In fact, after we had bid each other a cheery farewell, I found myself wondering whether there was not something faintly unsavoury in the way the Vice-Chancellor's "Supporting Excellence" appeal was being run. It was doubtless a cunning idea to deploy undergraduates in his call centre: students always need money and those on the receiving end of the calls would be less likely to hang up on someone who is attending their old college.
Then, because there were always going to be grumpy sods who would resent any assault on their credit cards, the process would be softened by making it appear that the student was looking for avuncular advice from an old-timer. Not only would they (and was it a coincidence that both my callers were girls?) be asking for financial contributions but, perhaps more importantly, for the benefit of a graduate's experience.
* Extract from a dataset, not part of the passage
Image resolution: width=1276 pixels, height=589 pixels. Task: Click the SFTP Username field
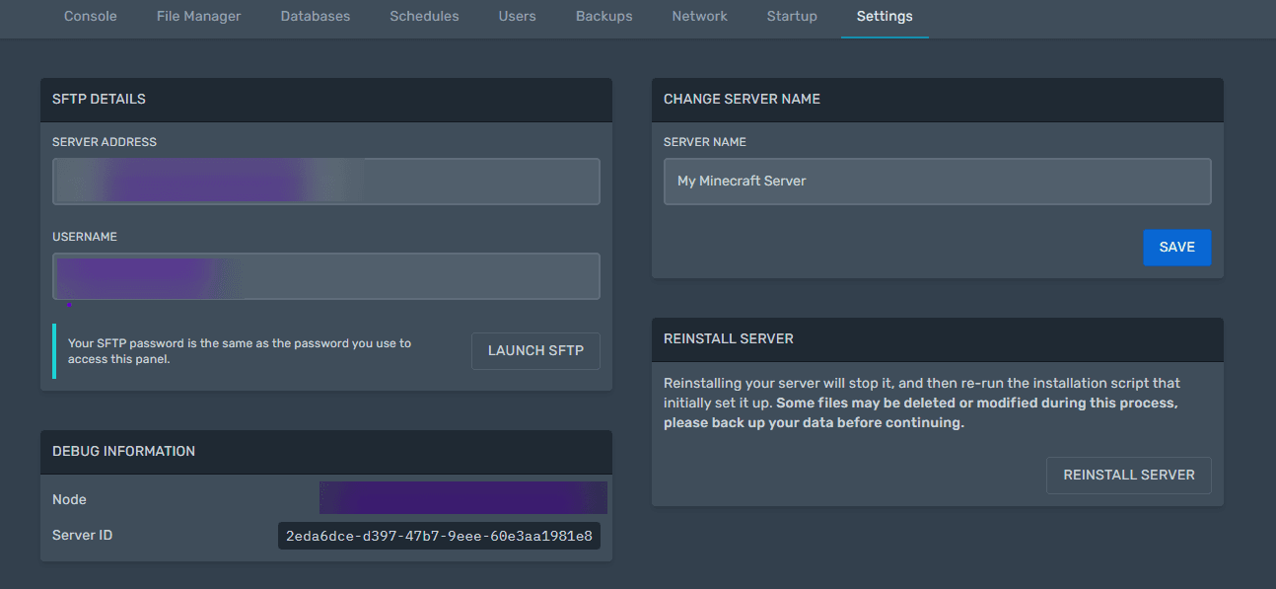(325, 276)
A few minutes of nostalgia would ease their way into the fund-raising stuff.
Slightly cheesed off at the cynicism that this line suggested, I was more annoyed on behalf of Lisa and the other young callers. So this was what one of the world's great universities taught its first-year students: before anything else, learn how to market, charm, manipulate the punter, use every trick in the book in order to close a sale.
Now, too late, I realise the advice that I should have given Lisa. The Cambridge of 30 years ago may have been shambolic and unworldly, but a healthy distrust of those in authority, a natural bloody-mindedness, was in the air that we breathed. These days money may be central to the life of a modern university – a talent for fund-raising has explicitly been seen as an important qualification for Oxford's new Chancellor – but, as a student, she should do her best not to become contaminated by the marketing disease.